> [DATA PROVIDED]
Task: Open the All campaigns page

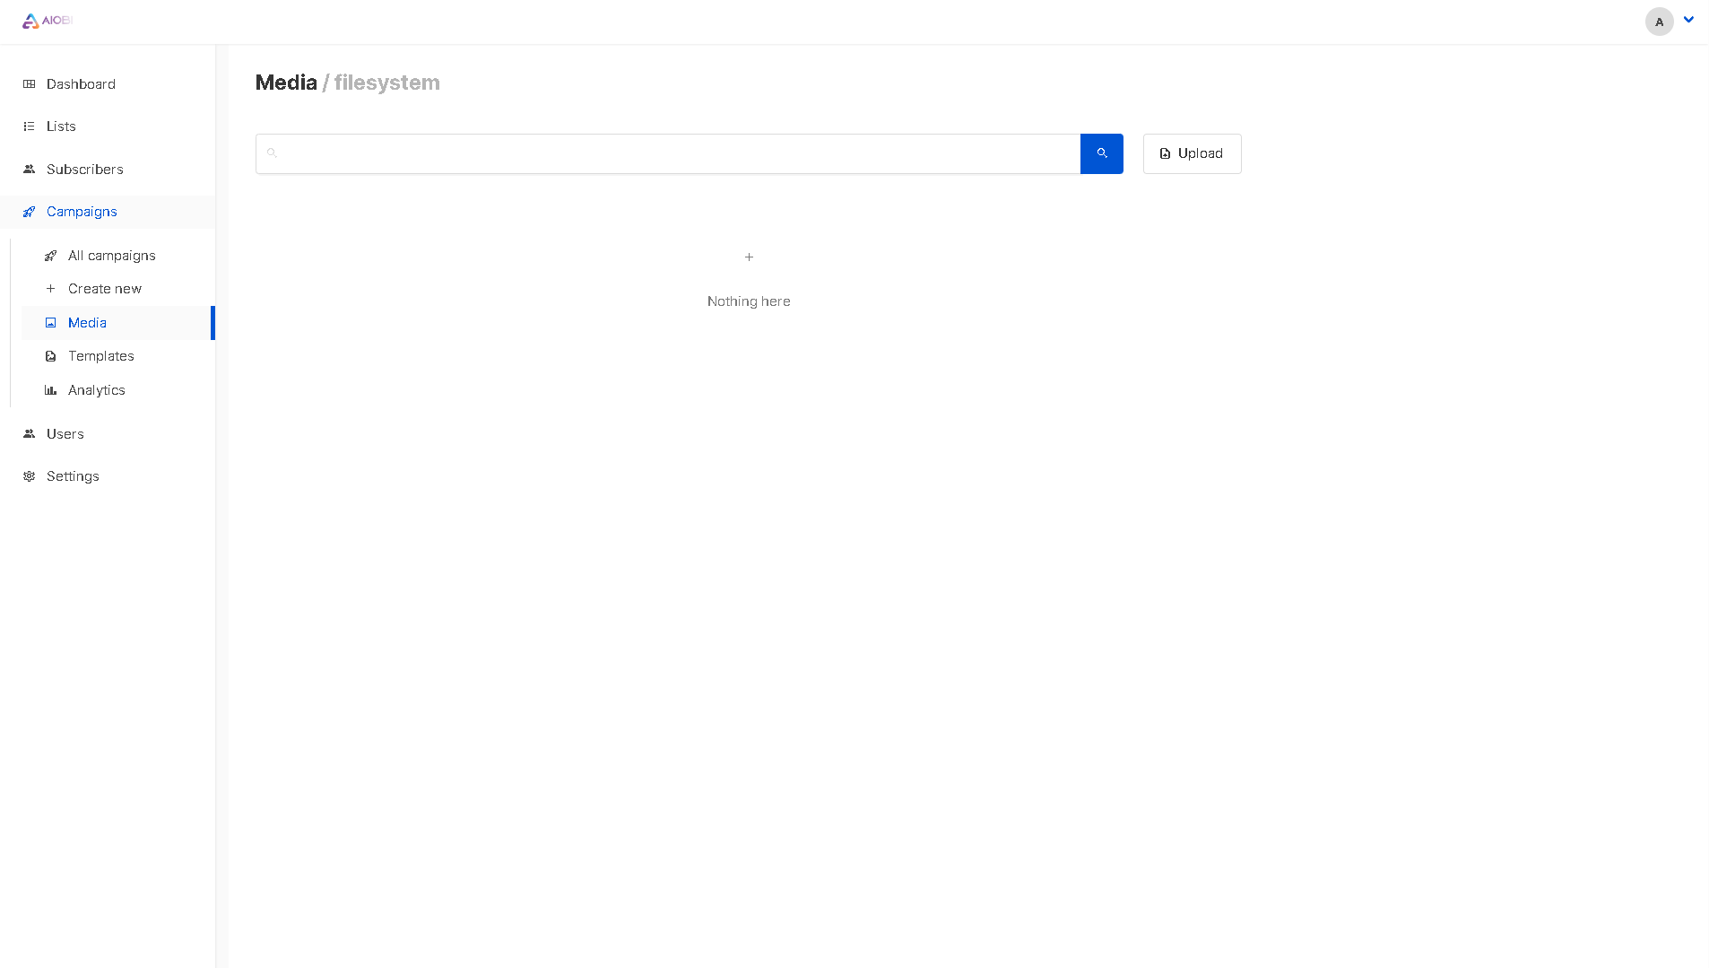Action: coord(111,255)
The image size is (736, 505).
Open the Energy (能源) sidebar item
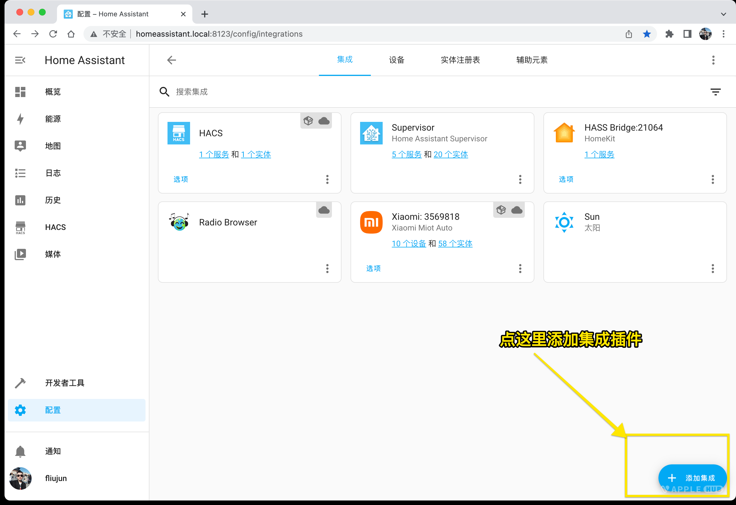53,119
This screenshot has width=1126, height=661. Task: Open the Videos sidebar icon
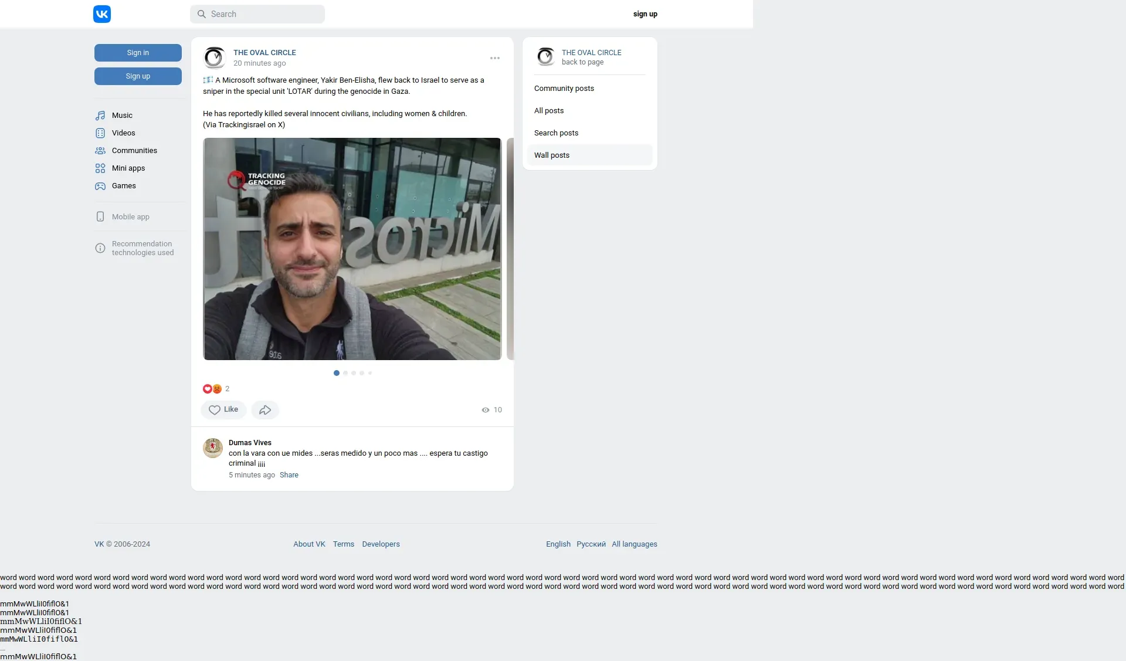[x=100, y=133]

> [EXERCISE PROMPT] For each record above, write it out exactly and omit any picture.

> [ANSWER BOX]
Task: Open the All campaigns page

Action: coord(111,255)
The image size is (736, 505).
Open the Energy (能源) sidebar item
53,119
This screenshot has width=1126, height=661. Task: Open the Videos sidebar icon
[x=100, y=133]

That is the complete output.